More about Billy-Ray Belcourt

The following are links to other Web sites with information about poet Billy-Ray Belcourt.

The 2018 Shortlist

The 2018 Griffin Poetry Prize shortlist features four International and three Canadian poetry collections:

International Shortlist

Heaven is All Goodbyes • Tongo Eisen-Martin
City Lights

Debths • Susan Howe
New Directions

Whereas • Layli Long Soldier
Graywolf Press

Hard Child • Natalie Shapero
Copper Canyon Press

Canadian Shortlist

This Wound is a World • Billy-Ray Belcourt
Frontenac House

I have to live. • Aisha Sasha John
McClelland & Stewart

Same Diff • Donato Mancini

The 2018 Judges

The awards ceremony, attended by some 320 invited guests, was held in the Fermenting Cellar in The Distillery Historic District. Scott Griffin, founder of the prize, and trustees Mark Doty, Carolyn Forché, Marek Kazmierski, Michael Ondaatje, Jo Shapcott, Karen Solie and David Young hosted the event where the guests enjoyed readings by Ana Blandiana and her translator Viorica Patea, The Griffin Trust For Excellence In Poetry’s 2018 Lifetime Recognition Award recipient, a recitation of Wayde Compton’s ‘Illegalese: Floodgate Dub’, by Hamish Marissen-Clark, a 2018 national winner of Poetry In Voice/Les voix de la poésie, and a speech by August Kleinzahler, winner of the 2004 International Griffin Poetry Prize.

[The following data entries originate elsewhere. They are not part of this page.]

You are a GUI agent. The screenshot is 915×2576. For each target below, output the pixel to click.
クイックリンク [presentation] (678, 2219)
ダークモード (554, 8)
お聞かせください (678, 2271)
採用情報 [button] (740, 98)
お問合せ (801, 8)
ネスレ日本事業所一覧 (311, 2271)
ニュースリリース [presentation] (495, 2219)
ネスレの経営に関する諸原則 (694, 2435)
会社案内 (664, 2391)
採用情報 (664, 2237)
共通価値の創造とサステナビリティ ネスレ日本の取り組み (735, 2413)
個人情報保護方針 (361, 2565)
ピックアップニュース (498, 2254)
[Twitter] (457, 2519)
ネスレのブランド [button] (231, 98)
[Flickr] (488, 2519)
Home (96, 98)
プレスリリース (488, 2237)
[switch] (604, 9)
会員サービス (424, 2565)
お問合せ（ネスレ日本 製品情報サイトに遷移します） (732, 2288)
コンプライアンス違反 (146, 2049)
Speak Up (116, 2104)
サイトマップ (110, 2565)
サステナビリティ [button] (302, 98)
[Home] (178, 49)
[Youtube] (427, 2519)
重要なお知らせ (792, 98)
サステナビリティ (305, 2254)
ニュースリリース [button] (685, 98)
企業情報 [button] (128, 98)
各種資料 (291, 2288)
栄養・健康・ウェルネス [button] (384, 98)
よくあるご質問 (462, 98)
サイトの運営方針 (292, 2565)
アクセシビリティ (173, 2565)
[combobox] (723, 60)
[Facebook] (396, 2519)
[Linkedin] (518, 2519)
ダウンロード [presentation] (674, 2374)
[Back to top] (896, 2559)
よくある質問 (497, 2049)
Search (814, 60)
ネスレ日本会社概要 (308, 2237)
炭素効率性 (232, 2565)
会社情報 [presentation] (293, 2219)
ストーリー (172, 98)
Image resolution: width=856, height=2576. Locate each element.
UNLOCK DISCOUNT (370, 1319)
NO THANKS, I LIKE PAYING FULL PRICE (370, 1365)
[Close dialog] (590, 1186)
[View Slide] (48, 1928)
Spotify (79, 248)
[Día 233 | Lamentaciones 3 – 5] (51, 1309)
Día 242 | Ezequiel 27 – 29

The judges for the 2018 Griffin Poetry Prize are Sarah Howe (UK), Ben Lerner (US) and Ian Williams (Canada). These distinguished writers and poets each read 542 books of poetry, received from 33 countries around the globe, including 17 translations. The trustees of The Griffin Trust For Excellence In Poetry select the judges annually.

The 2018 Shortlist Readings

On June 6 the poets read excerpts from their books at the Shortlist Readings to an audience of 1,000 people, in Toronto in Koerner Hall at The Royal Conservatory, TELUS Centre for Performance and Learning. Trustee Carolyn Forché presented each poet with a leather-bound edition of their book and $10,000 for their participation in the Readings.

2018 Lifetime Recognition

During the shortlist readings evening, The Griffin Trust For Excellence In Poetry’s 2018 Lifetime Recognition Award was presented to Ana Blandiana, the most highly-acclaimed contemporary Romanian poet, whose stature is comparable to that of Anna Akhmatova in Russian, or Václav Havel in Czech, literature.

A prominent opponent of the Ceausescu regime, her daring, outspoken poems, along with her courageous attitude in the defence of ethical values, has made her a legendary figure in Romanian literature. She suffered various reprisals and prohibitions under two Communist dictatorships, and three bans on her writing (1959-64, 1985, 1988-89). Over the years, her works have become symbols of an ethical consciousness that refuses to be silenced by a totalitarian government.

Trustee Jo Shapcott paid tribute to Ana Blandiana and presented her with the award.

2018 Anthology

Each year The Griffin Poetry Prize Anthology features the work of the extraordinary poets shortlisted for the awards and introduces us to some of the finest poems in their collections. The Griffin Poetry Prize Anthology: A Selection of the 2018 Shortlist, edited by Ian Williams and published by House of Anansi Press, is now available at most retail bookstores and online.